The same problem could appear on countless algorithms that use arrays or matrices. Take the most well-known dynamic programming algorithm for the knapsack problem. Everybody agrees it takes $O(nW)$ time (e.g., the wikipedia article on the knapsack problem), where $n$ is the number of items and $W$ is the capacity. But at each step, it needs to compute a difference of weights/capacities, which should account for an additional factor of $O(\log(W))$. Where is the error?

Where/how does this $O(\log(n))$ complexity factor disappear? If we had needed it, it would have appeared in many algorithms.

ps. A very similar problem arises in the questions asked here and here, thanks Ariel, Raphael and ryan for pointing this out.

Answer 1

You're not wrong, you're just using a different cost model.

Typically there are two:

• Uniform cost model - assigns a constant cost to every machine operation regardless of size of numbers.

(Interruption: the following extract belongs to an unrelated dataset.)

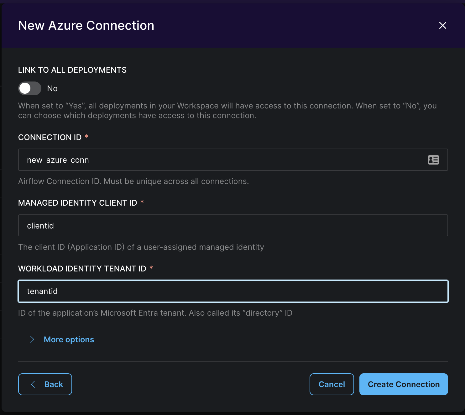
Task: Open the More options link
Action: tap(69, 339)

• Logarithmic cost model - assigns a cost proportional to the number of bits involved for each machine operation.

Under uniform cost, a binary search takes constant operations to find the next index to search at, we get a recurrence relations like so: $$\begin{align} T(1) & = O(1)\\[0.5em] T(n) & = T\left( \left\lfloor \frac{n}{2} \right\rfloor \right) + O(1)\\[0.5em] & = \Theta(\log n) \end{align}$$

Under logarithmic cost, we can assume it takes $f(n)$ operations to find the next midpoint and we get a recurrence like so: $$\begin{align} T(1) & = O(1)\\[0.5em] T(n) & = T\left( \left\lfloor \frac{n}{2} \right\rfloor \right) + f(n)\\[0.5em] \end{align}$$ For binary search, typically $f(n)$ will be no more than computing $\lfloor \frac{l + r}{2} \rfloor$ which would take $\log_2 n$ operations for the addition, and to divide by $2$ we could do a bit shift taking $\log_2 n$ operations (see here). Which brings us to: $$\begin{align} T(n) & = T\left( \left\lfloor \frac{n}{2} \right\rfloor \right) + \Theta(\log n)\\[0.5em] & = \Theta(\log^2 n) \end{align}$$ These logarithmic costs are just for addition and shifting though. If you were to do other $n$-bit operations then $f(n)$ could change. For example, $n$-bit multiplication and exponentiation could be larger than $\Omega(n)$ and you would have to adjust you complexity accordingly under logarithmic cost.

Answer 2

Usually people neglect time it takes to perform simple math operations on numbers and assume them to be $O(1)$. In practice, computers work with words, so we assuming bounded number. And it uses summator to add , which is extremely fast, comparing to other $O(log(n))$ operations.

Indeed, if you go really deep, and you have unbounded numbers $n,m$, Turing machine needs $O(log(n)+log(n))$ to add they assuming they are not in unary. With your array problem, I'd suggest looking carefully what is your input size and write complexity very carefully even for math operations, I expect them to be neglecting small. Like size of your array versus bound on numbers in the array and so on.